When Harry Kelber announced his intention to run for president next year of the nation’s largest labor organization, he carefully planned his campaign message. But he also had something else to plan — his 98th birthday party.

Mr. Kelber, a longtime labor activist from Brooklyn Heights, N.Y., and outspoken critic of the AFL-CIO, announced his candidacy late last month on the day he turned 98. He will be 99 when he formally challenges AFL-CIO President Richard L. Trumka, who was elected in 2009, at the labor union’s convention in September 2013.

“I’m a sincere old guy, and I can’t, in the final years of my life, give up,” Mr. Kelber said in a telephone interview, lisping slightly. “I can spend my final years in flowers looking around and watching TV, and I’m forgoing that.”

The labor gadfly said his platform will emphasize transparency and more activism on behalf of members, calling for the release of finance reports from the top officers. The labor umbrella group, he contends, has done nothing to better workers’ lives in the past 15 years while its influence on Capitol Hill is rapidly waning.

“Give [workers] something to fight for,” Mr. Kelber said. “Where’s the leadership to help them improve their conditions?”

Mr. Kelber’s other big issue is the way the Executive Council, the organization’s governing body, is run. The AFL-CIO is governed by a president, secretary-treasurer, and executive vice president, who together oversee 54 other vice presidents representing member unions. Mr. Kelber contends the concerns of ordinary workers aren’t reflected at the national level.

The organization’s first, and last, contested election was in 1995, when John Sweeney, strongly supported by Mr. Trumka at the time, ousted an incumbent to become AFL-CIO president. That same year, Mr. Kelber ran for a vice president position, forcing an election that would otherwise have been uncontested, he said. He did not win.

The AFL-CIO did not return calls from The Washington Times to discuss Mr. Kelber’s challenge.

“The AFL-CIO forbids elections,” said Mr. Kelber, who said rank-and-file members get no say in who runs the AFL-CIO. “Isn’t that a contradiction of democratic trends?”

But Eve Weinbaum, director of the Labor Relations and Research Center at the University of Massachusetts, said she sees few flaws with the election process.

“Procedurally, the AFL-CIO, the process is very transparent and formally democratic,” she said.

Mr. Kelber’s fiery rhetoric comes from a busy 73-year career of activism in the labor movement. He began his career at age 25 in 1939, when he published two labor newspapers. Since then, he has edited numerous labor newsletters and pamphlets, including two during the 1962-63 strike that shut down newspapers in New York City for more than three months. He led a seminar for labor leaders in Russia after the fall of the Soviet Union, published a memoir on his seven decades in the labor movement in 2008 and currently runs a labor-oriented website called the Labor Educator.

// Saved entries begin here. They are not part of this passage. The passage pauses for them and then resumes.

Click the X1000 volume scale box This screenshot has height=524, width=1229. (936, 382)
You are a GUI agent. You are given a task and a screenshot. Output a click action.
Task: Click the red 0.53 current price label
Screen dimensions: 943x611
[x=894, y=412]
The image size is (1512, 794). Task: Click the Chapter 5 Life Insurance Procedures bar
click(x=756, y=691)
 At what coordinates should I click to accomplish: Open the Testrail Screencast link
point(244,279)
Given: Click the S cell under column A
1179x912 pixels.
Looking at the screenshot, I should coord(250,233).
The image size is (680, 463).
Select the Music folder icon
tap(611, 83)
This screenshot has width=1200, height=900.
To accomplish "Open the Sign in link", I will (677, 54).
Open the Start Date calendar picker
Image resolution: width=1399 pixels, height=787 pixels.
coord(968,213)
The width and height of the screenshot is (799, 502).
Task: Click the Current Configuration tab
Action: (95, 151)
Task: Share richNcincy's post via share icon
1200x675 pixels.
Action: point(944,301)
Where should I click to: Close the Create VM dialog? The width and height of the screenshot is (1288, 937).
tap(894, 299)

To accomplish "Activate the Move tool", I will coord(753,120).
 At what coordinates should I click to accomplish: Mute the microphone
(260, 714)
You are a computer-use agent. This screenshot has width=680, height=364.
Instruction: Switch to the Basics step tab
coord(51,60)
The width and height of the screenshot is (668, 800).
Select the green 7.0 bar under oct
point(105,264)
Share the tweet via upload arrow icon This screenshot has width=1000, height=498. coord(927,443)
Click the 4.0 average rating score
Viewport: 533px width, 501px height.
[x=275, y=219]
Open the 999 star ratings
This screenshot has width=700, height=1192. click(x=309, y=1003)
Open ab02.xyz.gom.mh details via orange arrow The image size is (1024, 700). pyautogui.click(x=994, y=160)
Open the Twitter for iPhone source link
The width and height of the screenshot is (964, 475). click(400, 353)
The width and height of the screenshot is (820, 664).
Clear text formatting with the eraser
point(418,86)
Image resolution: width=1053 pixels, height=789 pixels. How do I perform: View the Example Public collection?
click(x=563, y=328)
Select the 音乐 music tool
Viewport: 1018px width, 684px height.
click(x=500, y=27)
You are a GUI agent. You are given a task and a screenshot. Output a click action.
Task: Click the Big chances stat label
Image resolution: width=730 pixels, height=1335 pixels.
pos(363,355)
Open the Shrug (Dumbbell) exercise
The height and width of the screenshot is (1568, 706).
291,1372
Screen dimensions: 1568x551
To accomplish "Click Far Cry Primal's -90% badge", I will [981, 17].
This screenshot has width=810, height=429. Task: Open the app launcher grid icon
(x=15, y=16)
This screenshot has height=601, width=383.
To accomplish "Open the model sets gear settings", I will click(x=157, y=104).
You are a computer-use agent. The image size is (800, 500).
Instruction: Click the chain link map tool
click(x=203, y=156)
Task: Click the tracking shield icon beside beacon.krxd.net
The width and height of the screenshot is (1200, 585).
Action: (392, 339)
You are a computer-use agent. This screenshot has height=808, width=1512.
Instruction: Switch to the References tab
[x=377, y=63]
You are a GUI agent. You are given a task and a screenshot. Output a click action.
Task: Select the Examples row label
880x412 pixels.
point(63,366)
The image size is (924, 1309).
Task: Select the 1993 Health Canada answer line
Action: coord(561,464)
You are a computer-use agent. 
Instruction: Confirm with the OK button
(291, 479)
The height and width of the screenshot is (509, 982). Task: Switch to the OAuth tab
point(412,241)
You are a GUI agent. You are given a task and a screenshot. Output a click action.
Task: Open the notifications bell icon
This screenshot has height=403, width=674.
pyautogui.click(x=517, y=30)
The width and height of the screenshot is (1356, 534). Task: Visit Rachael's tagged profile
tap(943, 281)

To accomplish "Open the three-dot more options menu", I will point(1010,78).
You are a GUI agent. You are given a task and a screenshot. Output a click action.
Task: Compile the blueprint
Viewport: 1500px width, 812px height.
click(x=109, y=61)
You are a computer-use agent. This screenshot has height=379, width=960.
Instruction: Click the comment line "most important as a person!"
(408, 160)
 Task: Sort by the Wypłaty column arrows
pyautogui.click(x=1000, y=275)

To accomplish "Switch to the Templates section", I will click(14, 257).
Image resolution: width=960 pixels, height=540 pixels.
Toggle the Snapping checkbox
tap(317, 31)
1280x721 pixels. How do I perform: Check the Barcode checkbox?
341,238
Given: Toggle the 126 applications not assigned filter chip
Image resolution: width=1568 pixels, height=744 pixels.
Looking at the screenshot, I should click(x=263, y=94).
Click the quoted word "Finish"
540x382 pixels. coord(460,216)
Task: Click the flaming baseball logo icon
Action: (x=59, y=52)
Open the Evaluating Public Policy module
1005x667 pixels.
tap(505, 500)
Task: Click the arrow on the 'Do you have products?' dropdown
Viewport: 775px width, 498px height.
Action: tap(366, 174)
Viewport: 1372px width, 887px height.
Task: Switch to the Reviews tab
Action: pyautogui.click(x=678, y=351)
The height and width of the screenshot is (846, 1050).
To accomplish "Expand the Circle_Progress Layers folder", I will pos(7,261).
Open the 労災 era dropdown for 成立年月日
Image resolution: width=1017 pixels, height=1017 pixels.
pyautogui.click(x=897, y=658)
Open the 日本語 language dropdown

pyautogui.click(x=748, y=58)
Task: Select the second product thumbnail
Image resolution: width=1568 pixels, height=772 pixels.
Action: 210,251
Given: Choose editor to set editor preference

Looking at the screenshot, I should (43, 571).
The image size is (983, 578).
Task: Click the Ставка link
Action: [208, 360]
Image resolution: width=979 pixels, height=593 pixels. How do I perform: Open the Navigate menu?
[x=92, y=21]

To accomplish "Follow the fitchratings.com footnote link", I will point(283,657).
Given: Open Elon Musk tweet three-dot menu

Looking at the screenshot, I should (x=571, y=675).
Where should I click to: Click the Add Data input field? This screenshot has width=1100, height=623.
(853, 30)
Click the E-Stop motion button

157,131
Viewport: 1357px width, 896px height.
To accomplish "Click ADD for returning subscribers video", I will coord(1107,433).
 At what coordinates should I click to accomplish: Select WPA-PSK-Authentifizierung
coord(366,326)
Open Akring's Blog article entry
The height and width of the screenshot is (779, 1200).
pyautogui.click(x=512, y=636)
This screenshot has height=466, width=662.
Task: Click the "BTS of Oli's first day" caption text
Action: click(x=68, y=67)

“A man of this age, with this much drive and spirit to help out working people, this is just amazing,” said Ray Rogers, a longtime friend and business partner who runs Corporate Campaign, an organization that aids unions and has published Mr. Kelber’s pamphlets.

The chances of Mr. Kelber winning are slim, Mr. Rogers acknowledged, but “stranger things have happened.”

“The cards are stacked so high the way the election process is run now, he’d have little to no chance of winning,” he said. “But you’ve got to start somewhere.”